**Source passage**.
------------------------------------------------
In [1]:
import os
if os.path.basename(os.getcwd()) == "notebooks":
    os.chdir("..")
%cd .
%load_ext autoreload
%autoreload 2

/home/jh/code/til/til-23-cv


## Training Suspect Recognition

In [2]:
import timm
import torch
from til_23_cv import LitImEncoder, ArcMarginProduct, LitImClsDataModule
from lightning.pytorch import Trainer, seed_everything
from lightning.pytorch.callbacks import (
    ModelCheckpoint,
    DeviceStatsMonitor,
    EarlyStopping,
    LearningRateMonitor,
)

### Settings

Picking the model backbone, batch size, image size, etc...

In [3]:
# NOTE:
# {model}_{size}_{patch size}_{im size}.{train method}_{dataset}
# m38m is Merged-38M, combines A LOT of datasets.
------------------------------------------------
**Listed records**.
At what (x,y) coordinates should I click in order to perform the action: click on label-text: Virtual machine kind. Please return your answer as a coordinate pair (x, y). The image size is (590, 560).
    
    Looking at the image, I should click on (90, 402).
------------------------------------------------
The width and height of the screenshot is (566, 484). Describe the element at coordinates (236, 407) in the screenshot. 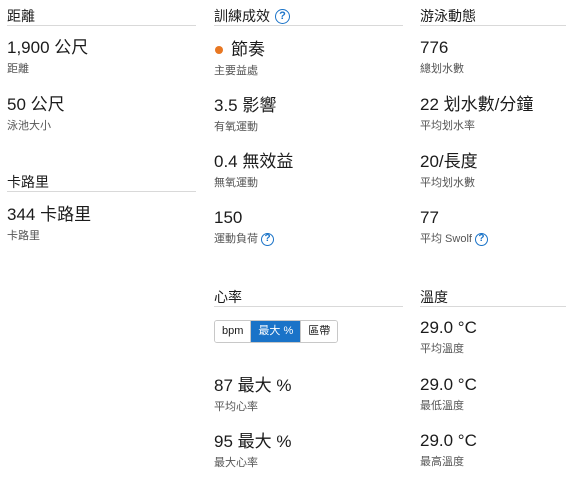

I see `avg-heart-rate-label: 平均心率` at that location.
------------------------------------------------
**Work to complete**.
1. In the suspect recognition notebook, what does "m38m" stand for?
2. List the callbacks that the suspect recognition notebook imports from lightning.pytorch.callbacks.
3. Please continue the suspect recognition notebook from its final comment line onward.

**Results in order**.
1. Merged-38M, which combines a lot of datasets.

2. ModelCheckpoint, DeviceStatsMonitor, EarlyStopping, LearningRateMonitor

3.
# ft refers to fine-tuning on a smaller dataset later.
# so m38m_ft_in22k_in1k means pretrained on Merged-38M, then finetuned on
# ImageNet-22k followed by ImageNet-1k.
# Clip models might be useful for their zero-shot capabilities.
display(timm.list_models(pretrained=True, filter="*dino*"))
# backbone = "eva02_large_patch14_448.mim_m38m_ft_in22k_in1k"
# backbone = "eva02_tiny_patch14_336.mim_in22k_ft_in1k"
# https://huggingface.co/timm/vit_small_patch14_dinov2.lvd142m
backbone = "vit_small_patch14_dinov2.lvd142m"

im_size = 224
batch_size = 144
num_workers = 12

['resmlp_12_224.fb_dino',
 'resmlp_24_224.fb_dino',
 'vit_base_patch8_224.dino',
 'vit_base_patch14_dinov2.lvd142m',
 'vit_base_patch16_224.dino',
 'vit_giant_patch14_dinov2.lvd142m',
 'vit_large_patch14_dinov2.lvd142m',
 'vit_small_patch8_224.dino',
 'vit_small_patch14_dinov2.lvd142m',
 'vit_small_patch16_224.dino']

### Data Module

In [4]:
data = LitImClsDataModule(
    "data/til23reid",
    im_size=im_size,
    batch_size=batch_size,
    num_workers=num_workers,
)
# `setup()` is automatically called; Calling here to check number of classes.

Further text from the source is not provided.